The small addition boosts the fund's total to $305 million, a significant increase from its original target and significantly larger than the firm's first fund of $110 million. Clean Energy Ventures will continue to focus on early-stage climate tech startups, but it also plans to add what Goldman calls “pre-growth” investments.
“Typically these investments are larger dollar amounts and a little higher valuation. Startups de-risk the technology and bring products to market, but they're still in the early stages of market adoption,” he said. “We see a gap in the market for some of the technologies in this space.”
These gaps have become a growing concern among investors who recognize the unique challenges that hardware-centric climate tech startups face on the path to commercialization—known as the “valley of death” or “first try” problem—and are trying different approaches to help their most promising portfolio companies cross the chasm.

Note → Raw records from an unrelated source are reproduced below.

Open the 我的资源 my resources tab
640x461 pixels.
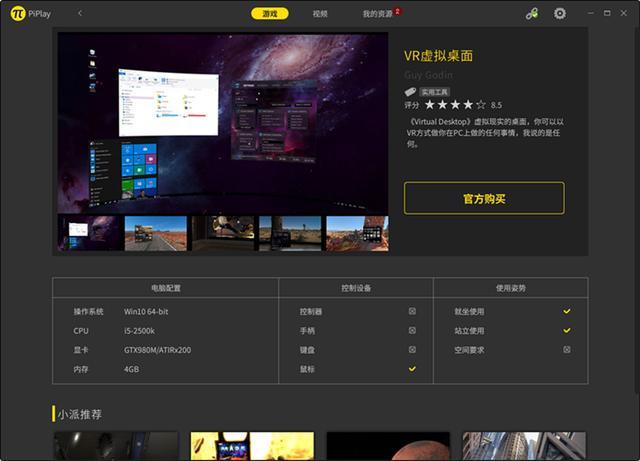click(378, 14)
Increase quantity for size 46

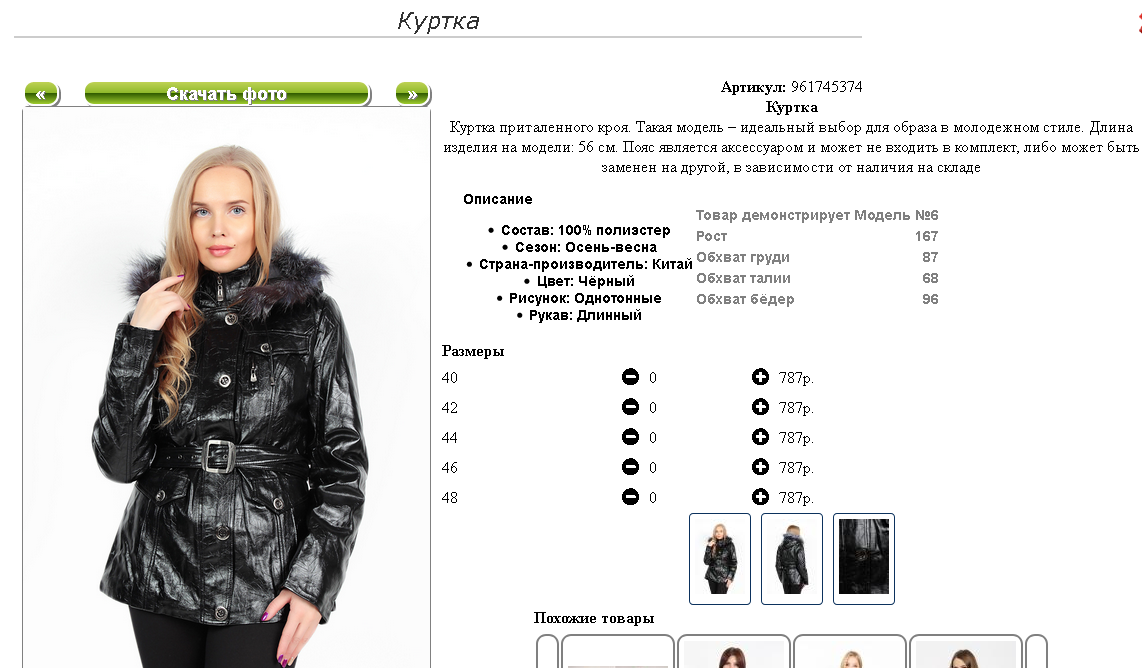pos(760,466)
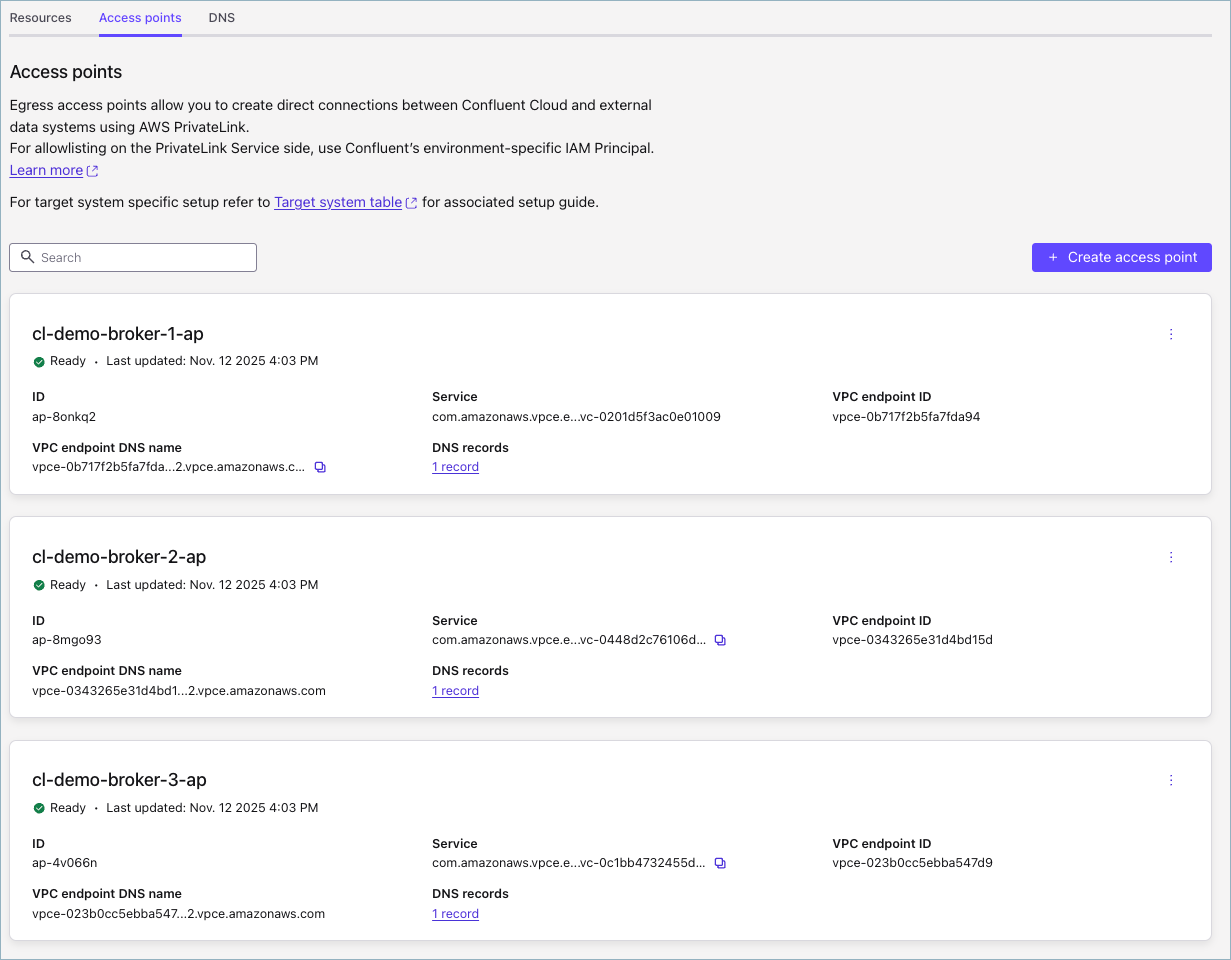View the 1 record link for cl-demo-broker-1-ap
The image size is (1231, 960).
tap(455, 467)
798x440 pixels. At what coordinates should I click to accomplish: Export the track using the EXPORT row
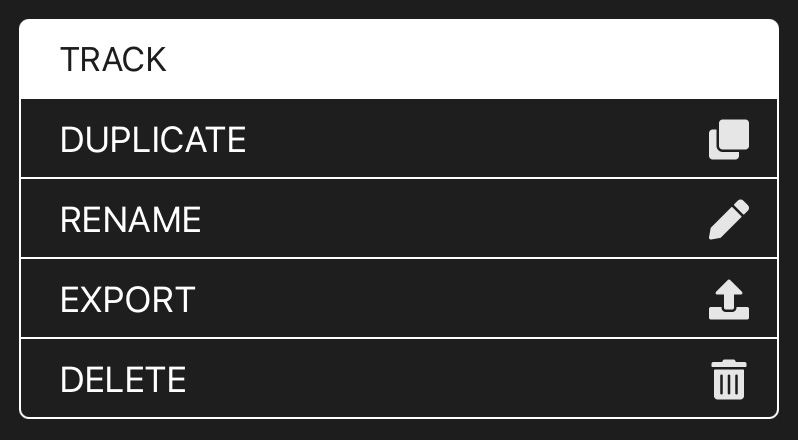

Clean Energy Ventures' new fund will reserve 30% to 40% of its capital for follow-on investments in companies that fit what Goldman described as a “pre-growth” profile. It will also look at “a range of financial instruments” to fill gaps, he added. First checks will range from small seed rounds of $500,000 to $8 million for a Series A. Total investments per company, including follow-on investments, will average about $15 million, Goldman said.
Among the institutional investors committing to the fund are Builders Vision, Carbon Equity and the Grantham Foundation. Goldman said industry LPs from Turkey, Thailand and Germany have also committed.
“They're saying, 'We want to bring more technology home, we want to build a manufacturing base in our country,'” he added. “They really like that we're focusing on greenhouse gas emissions.”